In 2014, the Bureau of Labor Statistics (BLS) found that the industries with the highest WMSD rates are construction, health care, retail and wholesale trade, transportation, and warehousing. In fact, WMSDs are a major contributor to missed or limited work time. Regardless of what industry you work in, your employer is responsible for providing a healthy and safe workplace. Applying ergonomic principles and reducing WMSDs is a win-win situation for both you and your employer.
How Can Musculoskeletal Disorders Be Prevented in the Workplace?

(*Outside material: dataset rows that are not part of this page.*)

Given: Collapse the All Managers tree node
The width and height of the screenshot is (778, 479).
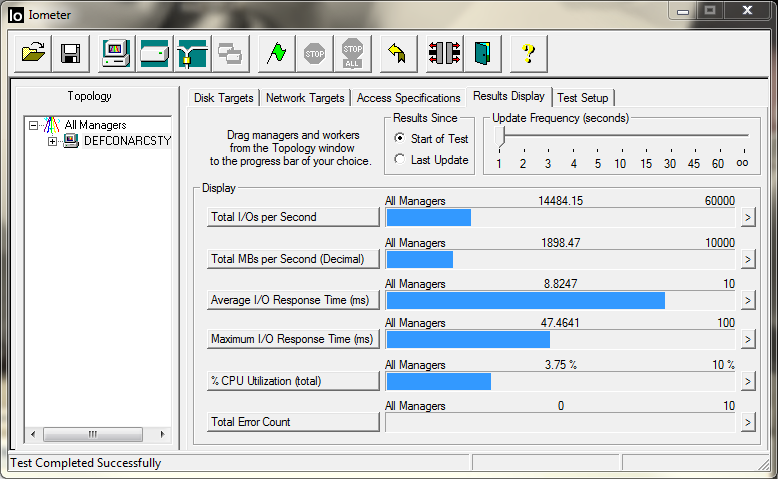Looking at the screenshot, I should click(x=34, y=125).
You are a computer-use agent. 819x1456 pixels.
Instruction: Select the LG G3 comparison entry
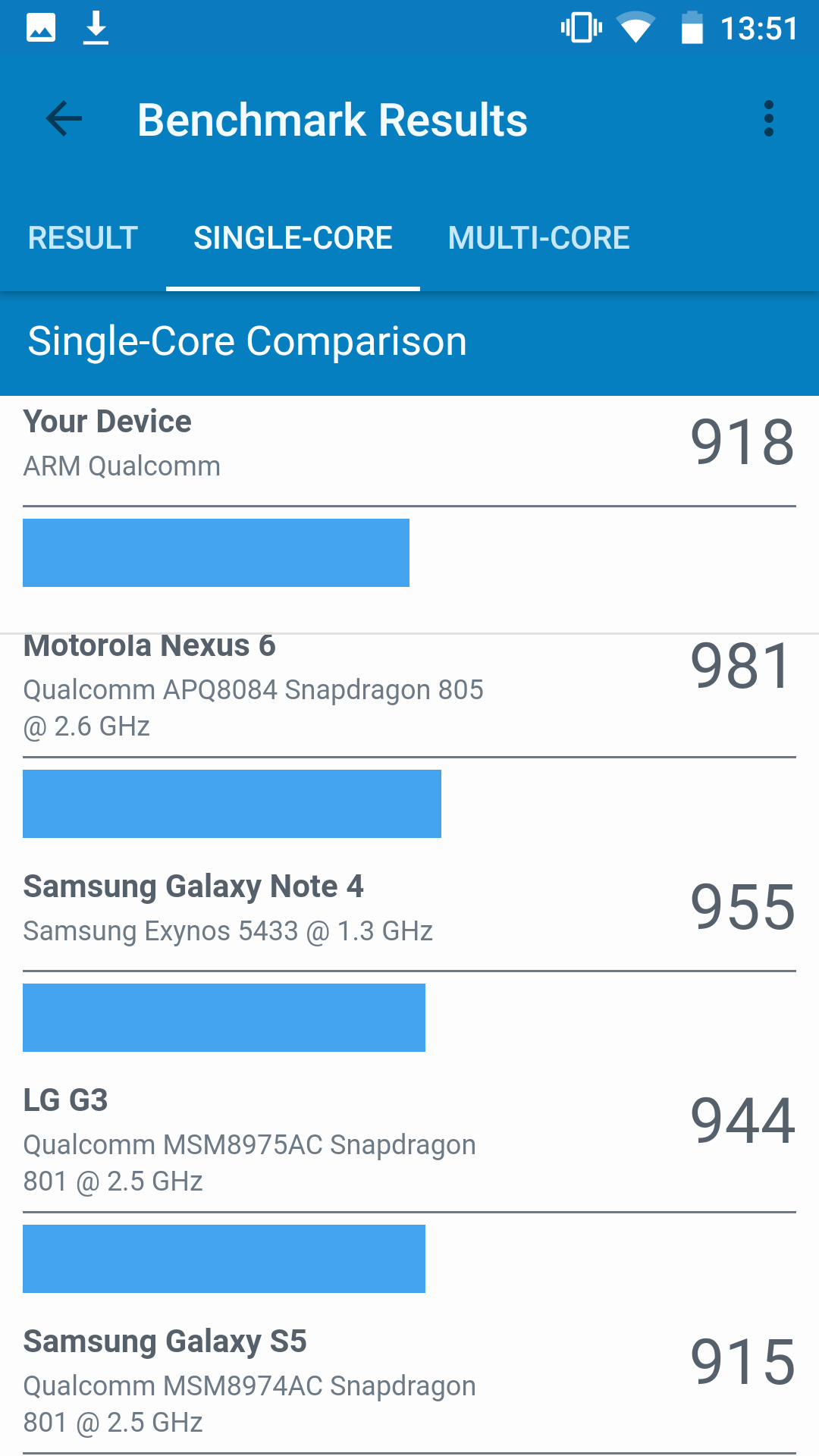click(410, 1141)
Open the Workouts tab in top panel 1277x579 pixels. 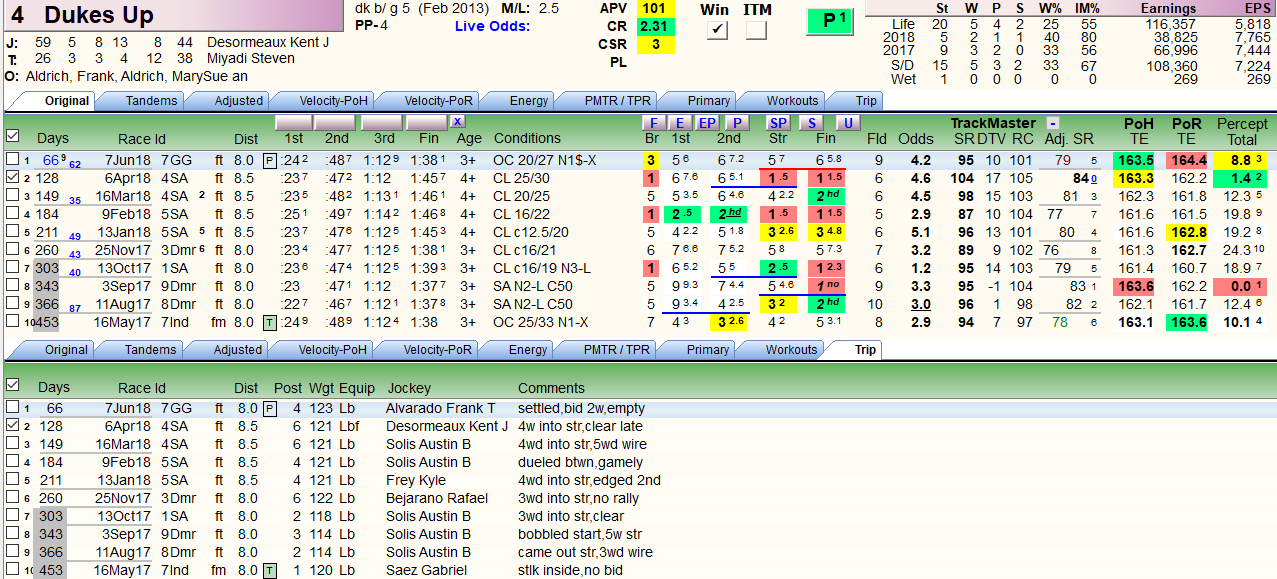pos(792,100)
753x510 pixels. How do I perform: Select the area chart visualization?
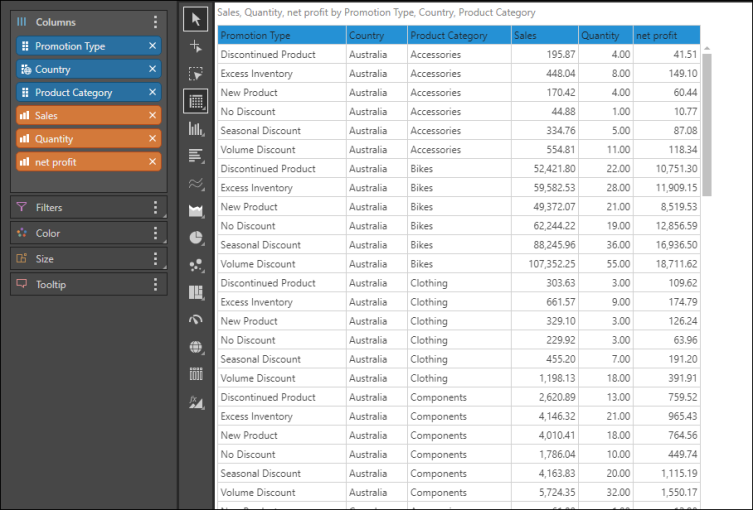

Workers in a variety of occupations and industries are exposed to potential WMSDs at work, including working in awkward body postures, lifting heavy items, reaching overhead, bending, performing the same or similar tasks repetitively, and pulling and pushing heavy loads. Exposure to these known risk factors for WMSDs increases your risk of injury. The good news is that it is possible to prevent WMSDs. For instance, fitting the job to you instead of the other way around helps lessen muscle fatigue, increase productivity, and reduce WMSDs. You might recognize some of these employee programs that are becoming more frequently offered in the workplace:
- Healthy behavior programs, including nutrition, tobacco use, physical activity, and alcohol and substance misuse
- Health screening for blood pressure, obesity, cancer, diabetes, and cholesterol
- Mental health and depression screening and support programs
- Immunizations for the flu and pneumonia
Workplace health programs are basic investments in human resources, similar to other employee development programs such as training or mentoring.
What Are the Steps to Protect Workers From WMSDs?
It’s a simple fact: Putting an ergonomic process in place reduces the risk of WMSDs. While the process may seem daunting at first, steps just need to be taken to get the program started. Here are some essential elements of an ergonomic workplace health program:
- Provide management support. Management should establish and implement distinct goals and objectives for the ergonomic plan.
- Involve everyone. A participatory ergonomic approach enables everyone to provide valuable information about risks in the workplace.
- Provide training. Training ensures proper education of the benefits of ergonomics and the value of reporting early symptoms of WMSDs.
- Identify problems. It is crucial to recognize and evaluate ergonomic issues in the workplace before they result in WMSDs.
- Encourage reporting of WMSD symptoms. Early reporting can expedite the improvement method and help reduce or prevent the development of serious injuries, the progression of symptoms, and subsequent lost work time.
- Implement solutions. Multiple solutions exist for reducing, controlling, or eliminating workplace MSDs.
- Evaluate progress. As an ergonomic process develops, assessments should involve deciding if the goals have been met to help determine the success of the ergonomic solutions.
Regardless of which interventions are selected, using combinations can address several health issues at the same time.
It’s in everyone’s best interest, both you and your employer, to apply ergonomics in the workplace, because poor working conditions result in physical aches and pains and have an adverse impact on your productivity. Some employers may even take the extra step to consult directly with a professional ergonomics specialist to analyze distinct working conditions and make recommendations. A partnership with the professionals, employers, and staff can help redesign the workplace to meet the needs of every employee.
Implementing an ergonomic plan doesn’t have to be an expensive endeavor. There are countless low-cost interventions for small and medium-sized companies without extensive resources to dedicate to employee health. For instance, awareness of your work environment is as essential as gaining control over your surroundings, such as adjusting lighting levels and obtaining user-friendly chairs. Control and information go a long way to decreasing stress levels. The end result is an enhanced return on investment for your health and your employer’s bottom line.